The first Dead Kennedys record I heard was Frankenchrist. I was 14 or so and decided to check them out after seeing plenty of back patches and t-shirts from kids in the punk scene. I was at the record store, and the only cassette they had in stock was Frankenchrist. I didn't have a CD player, or if I did, it wasn't portable. So I went with Frankenchrist on cassette. I remember being mildly confused by the cover.

I got out of the record store, opened the tape, and popped it into my walkman. I remember being pretty confused as the fairly mellow sound of "Soup Is Good Food" began to play! What the hell was this? I kept listening, and it just got weirder. This didn't feel hardcore at all, but it was interesting.

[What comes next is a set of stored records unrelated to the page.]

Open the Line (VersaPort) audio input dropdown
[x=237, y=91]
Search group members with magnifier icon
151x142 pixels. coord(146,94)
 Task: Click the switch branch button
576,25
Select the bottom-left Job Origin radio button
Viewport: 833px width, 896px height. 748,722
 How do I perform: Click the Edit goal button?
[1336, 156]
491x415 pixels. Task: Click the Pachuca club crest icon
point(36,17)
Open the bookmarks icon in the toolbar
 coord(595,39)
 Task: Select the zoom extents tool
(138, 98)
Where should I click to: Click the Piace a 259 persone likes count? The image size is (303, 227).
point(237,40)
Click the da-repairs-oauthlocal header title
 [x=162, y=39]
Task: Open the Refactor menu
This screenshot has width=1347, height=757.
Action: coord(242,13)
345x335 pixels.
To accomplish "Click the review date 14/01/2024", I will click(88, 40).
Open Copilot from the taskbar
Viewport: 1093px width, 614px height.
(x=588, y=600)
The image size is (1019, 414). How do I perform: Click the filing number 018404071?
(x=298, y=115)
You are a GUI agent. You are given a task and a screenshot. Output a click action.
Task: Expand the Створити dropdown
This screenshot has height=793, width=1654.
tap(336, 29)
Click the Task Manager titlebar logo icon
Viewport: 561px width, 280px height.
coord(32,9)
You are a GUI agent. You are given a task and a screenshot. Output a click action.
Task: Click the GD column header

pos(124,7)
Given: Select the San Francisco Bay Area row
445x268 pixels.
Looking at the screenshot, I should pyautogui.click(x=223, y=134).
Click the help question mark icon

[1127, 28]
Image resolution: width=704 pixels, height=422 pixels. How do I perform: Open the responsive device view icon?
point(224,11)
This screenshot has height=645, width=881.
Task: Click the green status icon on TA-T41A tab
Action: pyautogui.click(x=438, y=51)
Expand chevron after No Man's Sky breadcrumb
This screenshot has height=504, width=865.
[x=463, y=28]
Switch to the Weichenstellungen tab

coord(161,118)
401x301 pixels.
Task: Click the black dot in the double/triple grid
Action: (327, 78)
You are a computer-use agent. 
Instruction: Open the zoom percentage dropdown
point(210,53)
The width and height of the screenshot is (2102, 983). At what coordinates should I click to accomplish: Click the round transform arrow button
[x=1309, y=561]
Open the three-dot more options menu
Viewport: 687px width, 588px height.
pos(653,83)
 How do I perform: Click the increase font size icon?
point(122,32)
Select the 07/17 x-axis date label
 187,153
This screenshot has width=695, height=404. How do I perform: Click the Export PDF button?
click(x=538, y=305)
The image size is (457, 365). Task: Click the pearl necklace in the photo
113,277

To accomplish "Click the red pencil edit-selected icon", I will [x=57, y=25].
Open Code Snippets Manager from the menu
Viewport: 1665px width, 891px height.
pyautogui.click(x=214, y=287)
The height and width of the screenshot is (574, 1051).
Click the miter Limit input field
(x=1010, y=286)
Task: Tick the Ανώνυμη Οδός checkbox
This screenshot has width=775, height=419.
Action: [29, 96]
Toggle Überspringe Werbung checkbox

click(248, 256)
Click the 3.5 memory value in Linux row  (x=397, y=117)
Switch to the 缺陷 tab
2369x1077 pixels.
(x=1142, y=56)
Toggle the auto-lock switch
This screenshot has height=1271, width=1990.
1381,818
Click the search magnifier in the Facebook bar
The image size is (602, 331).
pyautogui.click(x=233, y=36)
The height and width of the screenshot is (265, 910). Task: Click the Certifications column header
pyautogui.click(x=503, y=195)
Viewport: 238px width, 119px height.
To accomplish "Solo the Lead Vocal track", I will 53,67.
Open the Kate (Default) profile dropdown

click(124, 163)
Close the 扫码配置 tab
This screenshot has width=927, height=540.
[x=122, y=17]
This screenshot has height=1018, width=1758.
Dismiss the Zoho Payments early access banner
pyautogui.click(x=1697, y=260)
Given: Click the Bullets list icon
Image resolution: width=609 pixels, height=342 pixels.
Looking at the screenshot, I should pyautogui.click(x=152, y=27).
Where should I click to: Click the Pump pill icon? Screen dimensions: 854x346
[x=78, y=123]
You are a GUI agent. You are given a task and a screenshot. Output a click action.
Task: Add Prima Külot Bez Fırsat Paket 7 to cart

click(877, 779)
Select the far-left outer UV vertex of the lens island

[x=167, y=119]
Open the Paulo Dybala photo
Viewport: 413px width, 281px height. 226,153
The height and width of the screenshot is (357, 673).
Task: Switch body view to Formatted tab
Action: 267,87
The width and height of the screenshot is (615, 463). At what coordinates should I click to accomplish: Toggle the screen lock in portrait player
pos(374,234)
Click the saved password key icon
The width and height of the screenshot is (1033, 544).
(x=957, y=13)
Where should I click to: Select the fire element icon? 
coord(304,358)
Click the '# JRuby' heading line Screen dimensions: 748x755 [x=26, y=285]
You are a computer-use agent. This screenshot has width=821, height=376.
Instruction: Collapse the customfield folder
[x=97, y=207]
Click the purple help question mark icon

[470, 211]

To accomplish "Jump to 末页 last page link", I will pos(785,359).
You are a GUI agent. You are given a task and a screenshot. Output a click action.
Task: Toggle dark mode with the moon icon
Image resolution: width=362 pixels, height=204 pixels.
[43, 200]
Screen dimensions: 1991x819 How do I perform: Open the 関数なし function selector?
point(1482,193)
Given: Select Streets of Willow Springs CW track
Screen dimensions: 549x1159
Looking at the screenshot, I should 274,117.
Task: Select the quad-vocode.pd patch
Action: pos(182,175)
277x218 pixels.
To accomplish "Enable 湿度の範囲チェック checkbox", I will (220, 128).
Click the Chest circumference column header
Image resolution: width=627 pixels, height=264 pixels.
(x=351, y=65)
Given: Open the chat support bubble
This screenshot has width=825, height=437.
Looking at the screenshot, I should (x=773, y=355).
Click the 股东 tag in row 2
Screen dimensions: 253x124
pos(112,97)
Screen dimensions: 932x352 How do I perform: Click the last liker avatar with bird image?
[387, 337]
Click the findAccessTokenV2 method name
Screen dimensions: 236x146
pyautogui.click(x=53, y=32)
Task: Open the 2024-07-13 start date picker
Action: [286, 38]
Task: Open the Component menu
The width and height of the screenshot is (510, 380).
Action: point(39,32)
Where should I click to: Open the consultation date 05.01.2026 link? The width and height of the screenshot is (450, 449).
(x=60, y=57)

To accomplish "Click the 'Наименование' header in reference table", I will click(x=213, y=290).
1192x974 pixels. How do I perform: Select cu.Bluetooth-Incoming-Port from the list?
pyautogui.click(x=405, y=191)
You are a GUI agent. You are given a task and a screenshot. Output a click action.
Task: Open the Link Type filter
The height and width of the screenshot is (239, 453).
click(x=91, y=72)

23 years later and I'm sitting here listening to Frankenchrist on my turntable, realizing that this is the most "iconic" Dead Kennedys album to me. It is the default sound of that band in my brain, because it was my first impression. Even though the rest of their catalog sounds nothing like it, because this is what first stamped my brain as what Dead Kennedys sounds like.

I often wonder how many other strongly held beliefs, ideas, and preferences were imprinted this way, long before I could even form proper memories. How much of what makes "me" is in fact just the first thing I encountered? Tracing back pieces of identity to trivial sources can be humbling.